The answer really is up to her, personally. Because Mulkey is at the top of the game, every other coach in the country will now imitate her. All of her peers will treat the rules the way she treats them.
Here is how Mulkey treated them: According to the NCAA report, both the Baylor women's and men's coaches made hundreds of impermissible contacts with recruits through texts and phone calls. Mulkey claimed the calls and texts were not intentional but a failure to accurately keep her phone logs, a contention at which every coach in the country will laugh out loud.
There is another situation in the NCAA report that illustrates how Mulkey treated the rules. She used her position as a parent to make improper contact with the Griner family when her daughter played with Griner on the same Texas AAU summer team, DFW Elite.
Mulkey's defense is that she was in a difficult situation as both a mother and a coach, and that's a fact. But here are some other facts: In 2006, at about the same time she was cultivating the Griners at summer games, Mulkey hired DFW Elite coach Damion McKinney to her staff. McKinney is the assistant who made many of the improper calls and texts detailed by the NCAA, more than 300 of them in 2011 to a current DFW Elite coach.
As noted by ESPN's Mechelle Voepel, six players on Baylor's championship roster come from DFW Elite, including four of five starters: Griner, Odyssey Sims, Kimetria Hayden and Jordan Madden.
Mulkey is hardly the first coach to cultivate an AAU recruiting pipeline, and by itself that is not illegal under NCAA rules. But let's be clear: The violations at Baylor were not simply unintentional bookkeeping errors, but rather part of an overaggressive pattern and loss of self-restraint. And it looks an awful lot like what goes on in the men's game. Granted, these are not offenses on the level of slush funds, but Mulkey gained a competitive advantage. A very good coach, Gail Goestenkors, recently resigned from the University of Texas in part because she could not make recruiting inroads in-state and lost too many players to Baylor.
It should be no consolation to Mulkey that her penalties are light. In a way, that's the worst part. The NCAA accepted Baylor's self-imposed punishment: Mulkey was stripped of two scholarships and forbidden from recruiting off campus this July. Which will hardly dissuade other coaches from employing the same tactics. What are a couple of lost scholarships and a month off the road compared with 40-0 and a national championship banner, with another one likely next season? The conclusion is that it is entirely worth it to cheat.
This not to say the women's game did not already have some impurities. There are plenty of infractions and improprieties. But for the most part the water is still drinkable. It would be nice to keep it that way, and not watch it become another toxic dump.
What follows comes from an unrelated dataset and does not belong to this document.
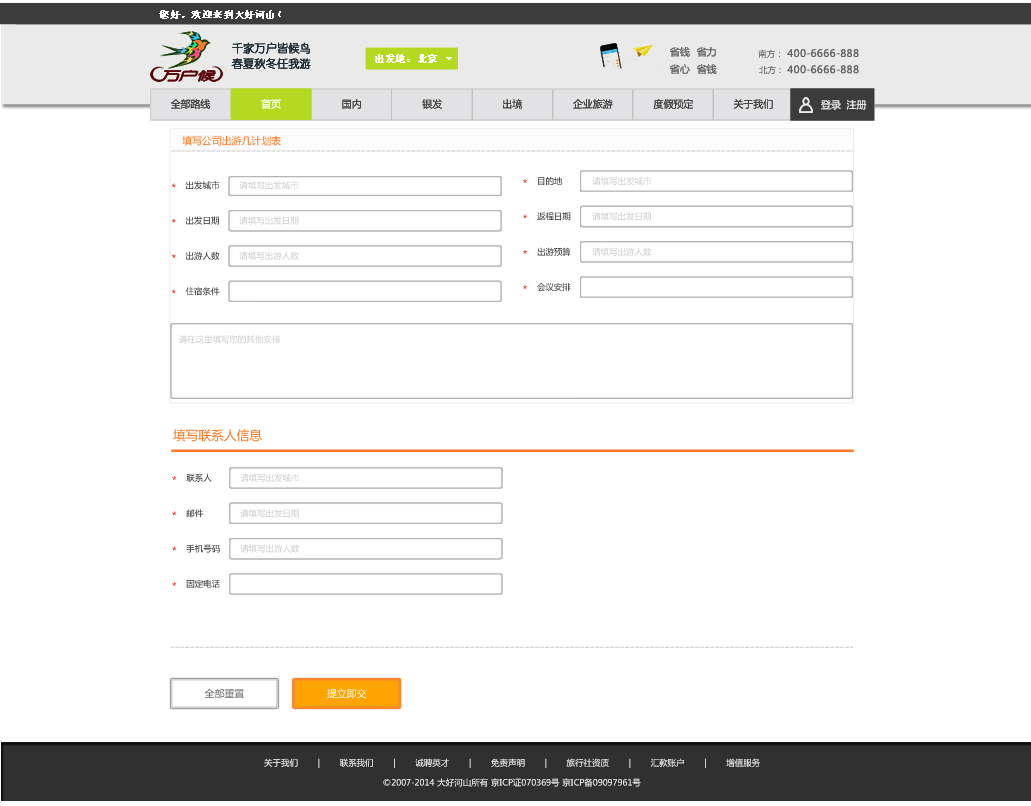1031x806 pixels.
Task: Focus the 出发城市 input field
Action: click(365, 186)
There is reason to think Mulkey is hurt and discomfited by the sanctions. She cuts a proud figure. “I believe strongly in following NCAA rules and will always try to do so in the future,” she said in a statement through the school.
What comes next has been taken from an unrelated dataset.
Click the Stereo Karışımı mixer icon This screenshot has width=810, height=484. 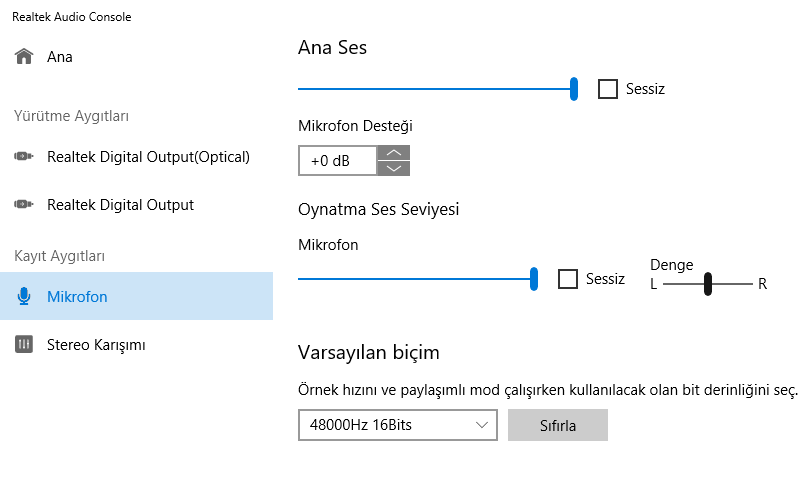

In every other respect she has been a credit to the sport, winner of a championship and an Olympic gold medal as a player at Louisiana Tech, winner of two more banners as a coach in 2005 and 2012, a superb teacher of an unprecedented talent in Griner, and the leader of a second wave of coaches seeking to build on the huge successes and commercial foundations laid down by my friend Pat Summitt at Tennessee and by Geno Auriemma at Connecticut.
Anyone who cares about the women's game wants Mulkey to become everything she should be — not just the next possessor of multiple banners, but preserver of what integrity the game still has. That means embracing a certain reality: She has extra responsibility to do things the right way. If we eventually look over our shoulders and ask when the women's game went down the slippery slope, we'll look at this day, the day the reigning national champion went on probation, as the starting point.